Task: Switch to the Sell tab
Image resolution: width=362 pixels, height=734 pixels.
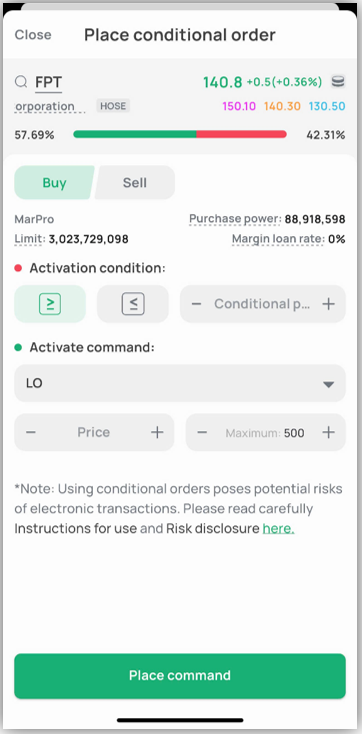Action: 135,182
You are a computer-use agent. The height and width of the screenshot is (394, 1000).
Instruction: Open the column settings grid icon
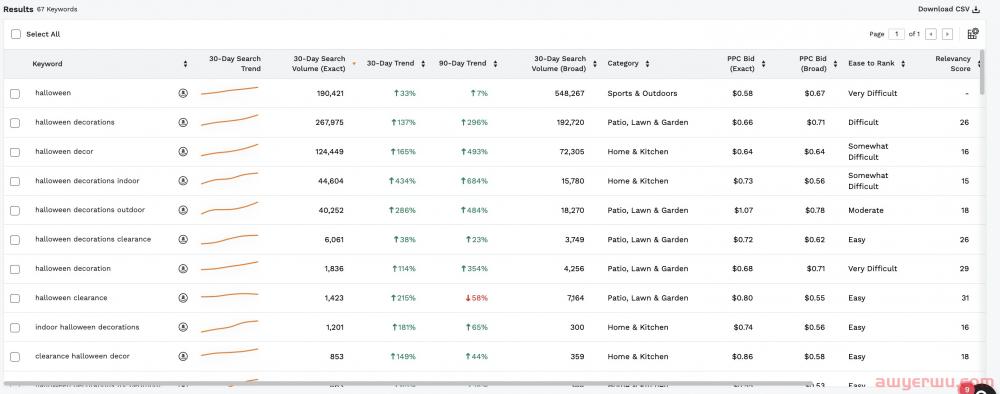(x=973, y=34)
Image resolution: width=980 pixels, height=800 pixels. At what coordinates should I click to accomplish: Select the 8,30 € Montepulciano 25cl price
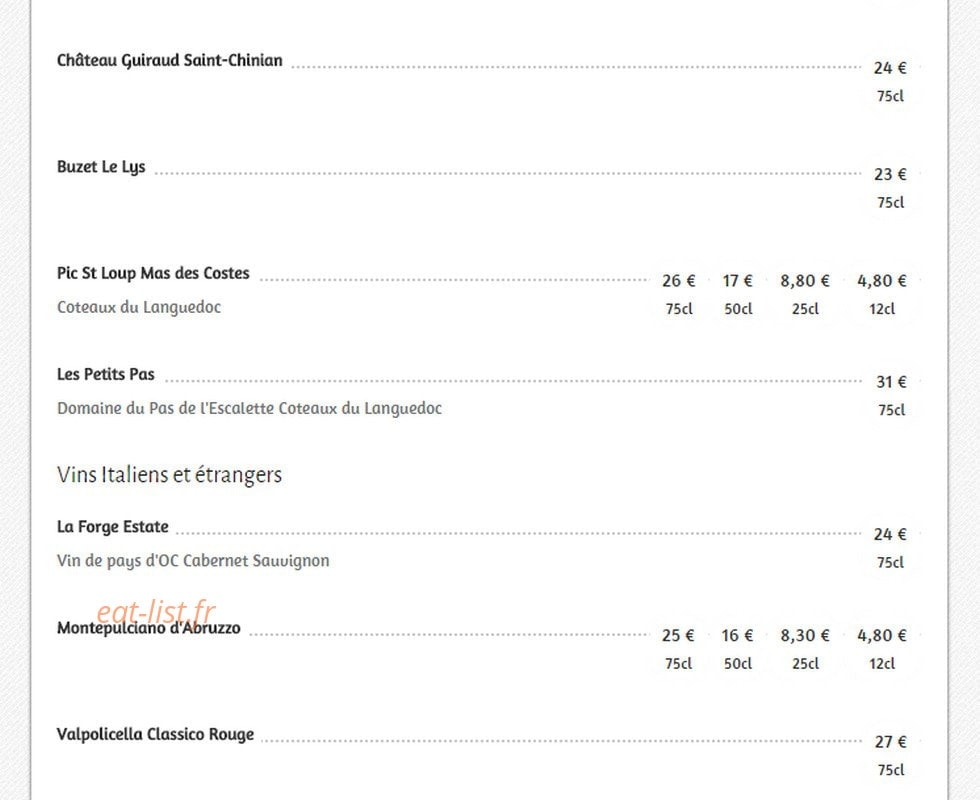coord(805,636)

> [WHAT IS BEING ASKED] Only exact repeats of the lines from the one containing "Instruction: Open the" through the end of the listing above are wanted here; pictures are not.

> [RESULT OF THIS EXERCISE]
Instruction: Open the column settings grid icon
(x=973, y=34)
Image resolution: width=980 pixels, height=800 pixels. At what coordinates should I click to accomplish: Select the 8,30 € Montepulciano 25cl price
coord(805,636)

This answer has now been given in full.